Sermons

Summary: We love God and because of that we obey His commandments, so we are bound to love the children of God by obeying His commandments.

Second Sunday of Easter 2024 (Sunday of Divine Mercy)

This is the Sunday of Divine Mercy, but isn’t every Sunday a celebration of the mercy of God? Our psalm today cries out “His mercy endures forever.” God’s mercy, which in Hebrew reads as hesed, is everlasting. In fact, this statement, that God’s mercy is everlasting or endures forever, occurs over forty times in the OT. A whole psalm, number 136, is devoted to recounting all the historical times God showed His mercy to the people of Israel, in His creation, His liberation from Egyptian slavery, His leading them into the land of promise. God shows just how profound that mercy, that divine love is, especially by sending His only begotten Son, Jesus, to live and die as atonement for our many sins. He consummated that act of love by raising Jesus from the dead and enabling us to die with Him through baptism and our faith, so that we, too, can live forever and look forward to our own resurrection with all the saints into the eternal fiesta in God’s presence and embrace.

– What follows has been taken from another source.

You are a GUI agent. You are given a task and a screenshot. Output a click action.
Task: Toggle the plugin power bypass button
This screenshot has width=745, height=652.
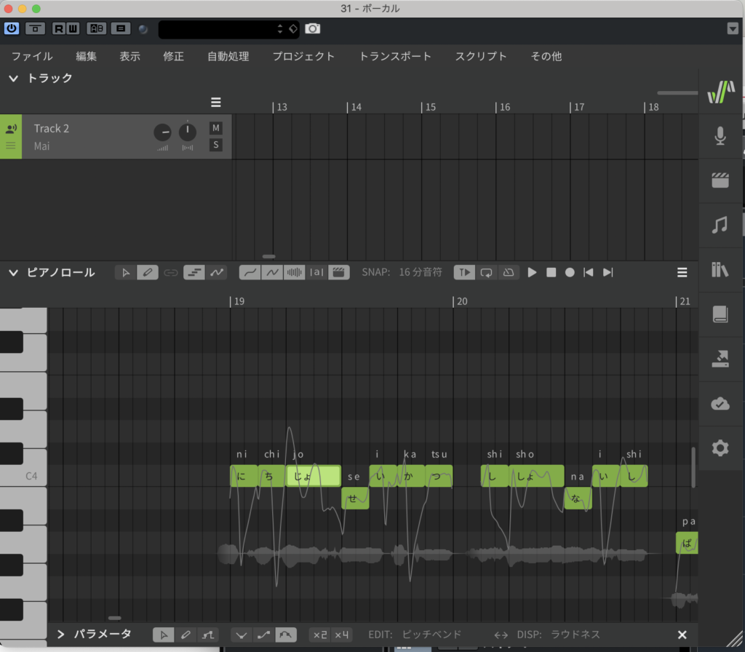coord(12,28)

Of course, the Scripture that attract our attention most easily today is St. John’s description of the appearance of the risen Christ to His apostles, His giving of the Holy Spirit, and His deputizing them to forgive or retain sins. We needn’t fear our sins being retained, of course, unless we are unwilling to let go of them ourselves, to repent of them and sincerely desire never to commit them in the future. That is divine mercy applied right here and now in the Church.

What we are tempted to dwell on is the Thomas of doubt. He didn’t see Jesus on the night of His Resurrection, so Jesus came back a week later to let Thomas physically experience His real presence in the Church. Caravaggio’s painting draws us into the scene. Jesus in His glory is shown as the brightest image on the page. He physically pulls Thomas’ finger into the wound made by the centurion’s lance, while Thomas and two other apostles stare at the reality in amazement. But St. John’s Gospel is not aimed at them, but at you and me. We are specially blessed because we have heard and believed the Word without having to see or touch.

But the words I’d like us to meditate on today are also focused on ourselves. “Every one who believes that Jesus is the Christ is a child of God, and every one who loves the parent loves the child. By this we know that we love the children of God, when we love God and obey his commandments.” We might tend to say, “Sure, I love God and believe Jesus is His only-begotten Son, so of course I love Jesus.” But that cannot, must not, be the end. Action is the means whereby we show that we love. We love God and because of that we obey His commandments, so we are bound to love the children of God by obeying His commandments.

Sinning means disobeying God’s commandments, which are two-thirds focused on God’s children. That means honoring our parents and all legitimate authority, like by voting with our consciences turned on. That means not harming another unjustly, and only utilizing our sexual faculties within natural marriage, and not stealing or lying or coveting. It means loving our fellow humans as we love ourselves. And, as Jesus showed, it means even being willing to lay down our lives in love for them. But if we are not asked or forced to shed our blood for others, the least we are commanded to do is to forgive them any wrong they do to us.

That’s ultimately what we are bound by our faith and baptism to be and to do. We must be lovers in the image of God, and God promises us the mercy and grace we need to be that, and do that.